These functions are used to generate the parameters for different nucleosome positioning related features.

Usage

stableFeature(start, minDist = 175, weight = seq(0.1, 1, by = 0.1), 
	shift = c(0, 5, 10), ratio = seq(0, 4, by = 0.25), 
	stability = seq(0.1, 5, by = 0.1), weightProb, shiftProb, 
	ratioProb, stabilityProb, ...)
phasedFeature(minDist = 175, length = seq(1000, 10000, by = minDist), 
	meanDist = minDist:300, lengthProb, meanDistProb, start, ...)
fuzzyFeature(start, length = seq(1000, 10000, by = 1000), 
	meanDist = 175:400, lengthProb, meanDistProb, ...)
nfrFeature(start, length = seq(50, 500, by = 10), 
	weight = seq(0.1, 1, by = 0.1), lengthProb, weightProb, ...)

Arguments

start

Start location of feature on chromosome.

minDist

Minimum distance between nucleosomes.

length

A numeric vector giving possible values for the length of the feature.

meanDist

A numeric vector giving possible values for the mean distance between nucleosomes.

weight

A numeric vector giving possible values for the weight of the feature.

shift

A numeric vector giving possible values for the distance between favoured positions of stable nucleosomes.

ratio

A numeric vector giving possible values for the ratio between probabilities for alternative and central position of stable nucleosomes.

stability

A numeric vector giving possible values for the stability of stable nucleosomes.

lengthProb

Length distribution of feature. This corresponds to the state duration distribution of the underlying generating model.

meanDistProb

Distribution of mean distances between nucleosomes.

weightProb

Distribution of feature weights.

shiftProb

Distribution of distances between favoured positions of stable nucleosome.

ratioProb

Ratio distribution.

stabilityProb

Stability distribution.

...

Further arguments (currently ignored).

Value

A list of parameters for the corresponding feature type. These parameters are later used to compute nucleosome densities.

Author(s)

Peter Humburg

See Also

simChIP

Examples

feature <- stableFeature(200)

Generating a list of genomic features

Description

This function generates a list of genomic features for a single chromosome based on a Markov model.

Usage

makeFeatures(generator = defaultGenerator(), 
	transition = defaultTransition(), init = defaultInit(), 
	start = 1000, length, control = list(), 
	globals = list(minDist = 175), lastFeat = defaultLastFeat(), 
	experimentType = "NucleosomePosition", 
	truncate = FALSE, maxTries = 10, force=FALSE)

Arguments

generator

A named list providing functions to generate the parameters associated with each type of feature. The name of each element in the list is the name of the state the function should be associated with.

transition

Named list of transition probabilities. Each element is a (named) numeric vector giving the transition probabilities for the state indicated by the element's name, i.e., each element of the list is a row of the transition probability matrix but zero probabilities can be omitted.

init

Named numeric vector of initial state probabilities. The names have to correspond to state names of the model. Zero probabilities may be omitted.

start

Numeric value indicating the position at which the first feature should be placed.

length

Maximum length of DNA that should be covered with features.

control

Named list with additional arguments to generator functions (one list per generator).
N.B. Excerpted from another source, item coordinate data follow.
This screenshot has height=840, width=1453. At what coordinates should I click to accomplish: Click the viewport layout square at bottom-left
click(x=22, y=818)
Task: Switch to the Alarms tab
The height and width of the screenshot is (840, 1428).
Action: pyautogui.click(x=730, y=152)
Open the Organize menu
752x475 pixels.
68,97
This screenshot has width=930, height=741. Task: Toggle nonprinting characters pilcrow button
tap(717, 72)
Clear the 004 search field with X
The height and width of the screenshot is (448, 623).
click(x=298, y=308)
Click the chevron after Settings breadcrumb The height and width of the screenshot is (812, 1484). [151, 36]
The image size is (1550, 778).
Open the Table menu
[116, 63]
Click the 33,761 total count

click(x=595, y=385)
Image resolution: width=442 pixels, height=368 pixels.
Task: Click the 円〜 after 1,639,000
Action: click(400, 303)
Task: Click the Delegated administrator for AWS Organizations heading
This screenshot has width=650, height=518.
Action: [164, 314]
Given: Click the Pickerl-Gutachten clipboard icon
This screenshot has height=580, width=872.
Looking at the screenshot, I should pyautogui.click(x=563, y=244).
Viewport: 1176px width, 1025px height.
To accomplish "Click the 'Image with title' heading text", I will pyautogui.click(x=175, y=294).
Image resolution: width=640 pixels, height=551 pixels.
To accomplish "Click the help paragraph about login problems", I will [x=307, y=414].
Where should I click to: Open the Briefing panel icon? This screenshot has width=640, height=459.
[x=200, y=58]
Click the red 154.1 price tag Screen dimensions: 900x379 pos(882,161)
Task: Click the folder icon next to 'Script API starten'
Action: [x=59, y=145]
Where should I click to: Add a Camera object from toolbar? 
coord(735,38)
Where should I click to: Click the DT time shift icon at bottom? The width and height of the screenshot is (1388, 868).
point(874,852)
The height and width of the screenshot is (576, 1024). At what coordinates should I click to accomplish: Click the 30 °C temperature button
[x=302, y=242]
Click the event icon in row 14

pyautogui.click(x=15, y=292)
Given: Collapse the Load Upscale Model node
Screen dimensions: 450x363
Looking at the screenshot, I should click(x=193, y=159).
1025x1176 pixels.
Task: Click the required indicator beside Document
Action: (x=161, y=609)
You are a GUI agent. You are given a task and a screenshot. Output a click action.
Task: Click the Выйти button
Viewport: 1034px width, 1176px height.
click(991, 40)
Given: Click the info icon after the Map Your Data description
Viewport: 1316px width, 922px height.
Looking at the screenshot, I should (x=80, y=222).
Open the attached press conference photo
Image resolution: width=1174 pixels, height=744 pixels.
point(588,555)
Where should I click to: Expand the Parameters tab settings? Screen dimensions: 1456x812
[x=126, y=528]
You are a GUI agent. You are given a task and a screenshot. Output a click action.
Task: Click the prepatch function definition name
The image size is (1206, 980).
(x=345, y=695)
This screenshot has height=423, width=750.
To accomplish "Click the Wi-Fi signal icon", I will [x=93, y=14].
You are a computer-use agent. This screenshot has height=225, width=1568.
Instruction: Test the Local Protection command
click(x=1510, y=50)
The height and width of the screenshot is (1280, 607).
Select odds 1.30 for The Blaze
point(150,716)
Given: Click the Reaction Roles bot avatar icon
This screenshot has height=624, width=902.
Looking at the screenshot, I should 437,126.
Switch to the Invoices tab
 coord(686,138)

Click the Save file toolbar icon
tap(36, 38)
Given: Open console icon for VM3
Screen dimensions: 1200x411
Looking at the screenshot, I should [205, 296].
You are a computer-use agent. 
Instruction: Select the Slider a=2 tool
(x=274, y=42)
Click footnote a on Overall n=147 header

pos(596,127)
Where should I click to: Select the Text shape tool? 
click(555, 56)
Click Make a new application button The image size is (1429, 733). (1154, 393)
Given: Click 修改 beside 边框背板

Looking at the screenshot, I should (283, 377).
Again the names should be the same as the state names.

globals

List of global arguments to be passed to all generator functions.

lastFeat

Named logical vector indicating for each feature type whether it can be the last feature.

experimentType

Type of experiment the simulated features belong to. This is used as the class of the return value.

truncate

Logical value indicating whether the final feature should be truncated to ensure that total length does not exceed length (if FALSE, a feature that would be truncated is removed instead).

maxTries

Maximum number of attempts made to generate a valid sequence of features. If no valid sequence is generated during the first maxTries attempts the function will fail either silently (returning an empty sequence) or raise an error, depending on the value of force.

force

Logical indicating whether the function should be forced to return a feature sequence, even if no valid sequence was found. If this is TRUE an empty sequence will be returned in that case otherwise an error is raised.

Details

This function will generate features from any first order Markov model specified by init, transition and generator. If force is FALSE the returned feature sequence is guaranteed to contain at least one feature and end in a state that is indicated as possible end state in lastFeat. Note that the states for which lastFeat is TRUE are not end states in the sense that the chain is terminated once the state is entered or that the chain remains in the state once it is first entered. Instead this is a mechanism to ensure that some states cannot be the last in the sequence.

Due to the constrains on the total length of DNA covered by features as well as the possible constraint on the final feature of the sequence it is possible to specify models that cannot produce a legal sequence. In other cases it may be possible but unlikely to produce a feature sequence that satisfies both constraints. A serious attempt is made to satisfy both requirement, generating a new feature sequence or truncating an existing one if necessary. To ensure that this terminates eventually the number of attempts to generate a valid sequence are limited to maxTries.

In some cases it may be desirable to carry out some post-processing of the feature sequence to ensure that parameters of neighbouring features are compatible in some sense. For the default nucleosome positioning simulation the function reconcileFeatures provides this functionality and placeFeatures is an interface to makeFeatures that utilises reconcileFeatures.

Value

A list of features (with class determined by experimentType). Each feature is represented by a list of parameters and has a class with the same name as the state that generated the feature. In addition all features are of class SimulatedFeature.

Author(s)

Peter Humburg

See Also

Functions to generate default values for some of the arguments: defaultGenerator, defaultInit, defaultTransition, defaultLastFeat.

Use feat2dens to convert a feature sequence into feature densities.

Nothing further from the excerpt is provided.